The first evolutional change in broom making was brought forth by Levi Dickenson in 1797. Legend has it that he used he used the tassels from his harvested sorghum to make a broom because he was in short supply of straw. Shortly after this variety of sorghum was renamed broomcorn. As is turned out, the broomcorn materials not only lasted five times as long as straw, but it also swept better than previous materials as dust is attracted to the sorghum fibers whereas it was repelled from the straw fibers.
Along with the improvement in broom material, another advancement shifted the broom from a handmade house broom to a highly desired item at the local mercantile shop. Before the 19th century, broom-making was an idiosyncratic art; most were tied using a square piece of lumber, spooled with linen like a bobbin, and held in tension with ones legs outstretched holding the lumber bobbin in place. In 1810 the foot-treadle stying machine was invented. The treadle machine became an essential part of the Industrial Revolution. Customers now had a choice of buying a smaller handled broom for use in tight areas around the fireplace or a long handle one to sweep the open wood or dirt floors in their homes and shops, albeit all brooms produced were still round.
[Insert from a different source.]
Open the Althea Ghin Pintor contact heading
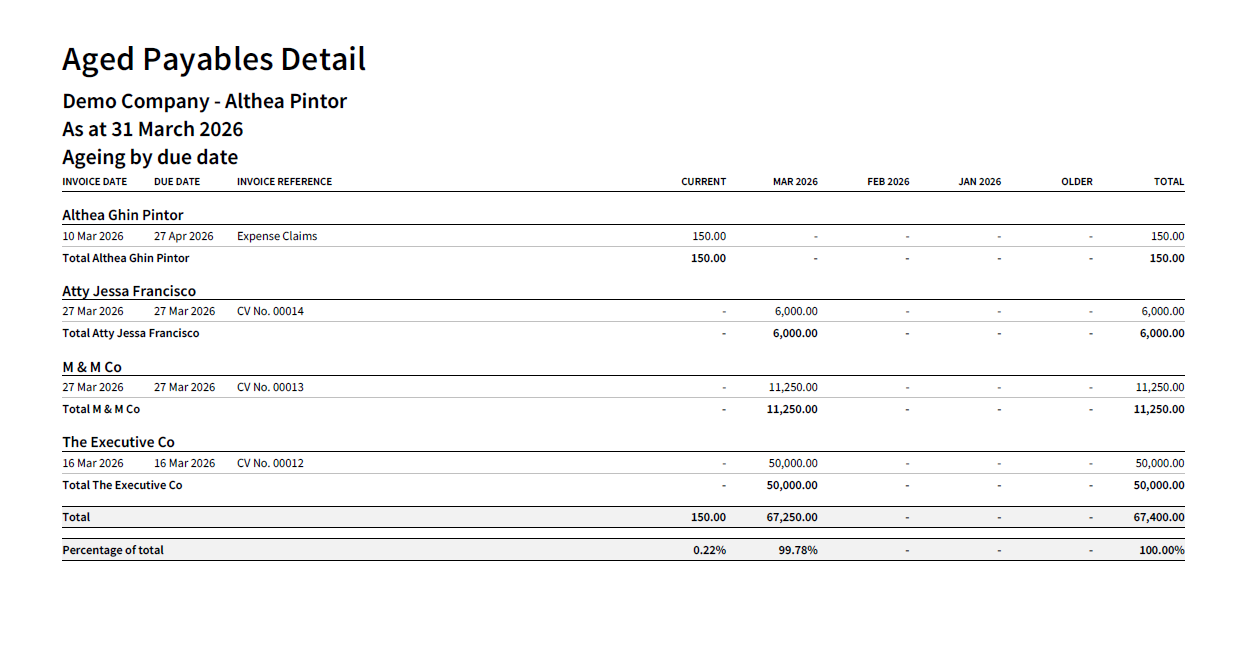The height and width of the screenshot is (672, 1245). click(123, 215)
The exquisite and elegant craftsmanship of the Shaker’s changed the design of the round broom into that of the flat broom most commonly used today. Using a large custom-made stand-up vice, they employed farm-grown linen twines to sew the broom flat so less sorghum was needed fo each broom and a the sweeping area was enlarged.
In the late 1800’s broom making was given another boost as it was discovered that broomcorn grew much better in the newly expanded western states. This discovery significantly increased the amount of broom shops around the country where the workers were paid handsomely for their craft. Yet, in 1994, with the passage an implementation of NAFTA, broom shops were shuttered by the hundreds in favor of the cheaper Mexican brooms. Today, a small number of craftspeople keep the historic art of broom making alive and vibrant. For a household item, comfortably perfected in its design after so many decades, the broom’s staying power—both as a cleaning tool and cultural symbol of neat domestic tranquility—is remarkable and deserved.
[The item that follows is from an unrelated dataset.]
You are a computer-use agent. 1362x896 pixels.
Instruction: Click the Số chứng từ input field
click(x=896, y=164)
The Broomsquire Finds Flow
There are a characteristics of flow that the broomsquire enters. First, the broomsquire finds a physical location that offers the ability to completely concentrate on the task at hand. Secondly, a clarity of goal must reverberate in the back of the mind of the artisan and at the same time allow time to slip away as a non-factor. Lastly, the craftsperson must find a balance between a a challenge and the skill to create. Finding the balance of challenge and skill is the hardest part of finding flow. Not being challenged enough and the project will become boring and unfinished. A project that is too challenging for the level of skill, and the project becomes too hard to accomplish. In other words, the project must challenge the artisan to push themselves to be their best, but also enable their skills to accomplish their best.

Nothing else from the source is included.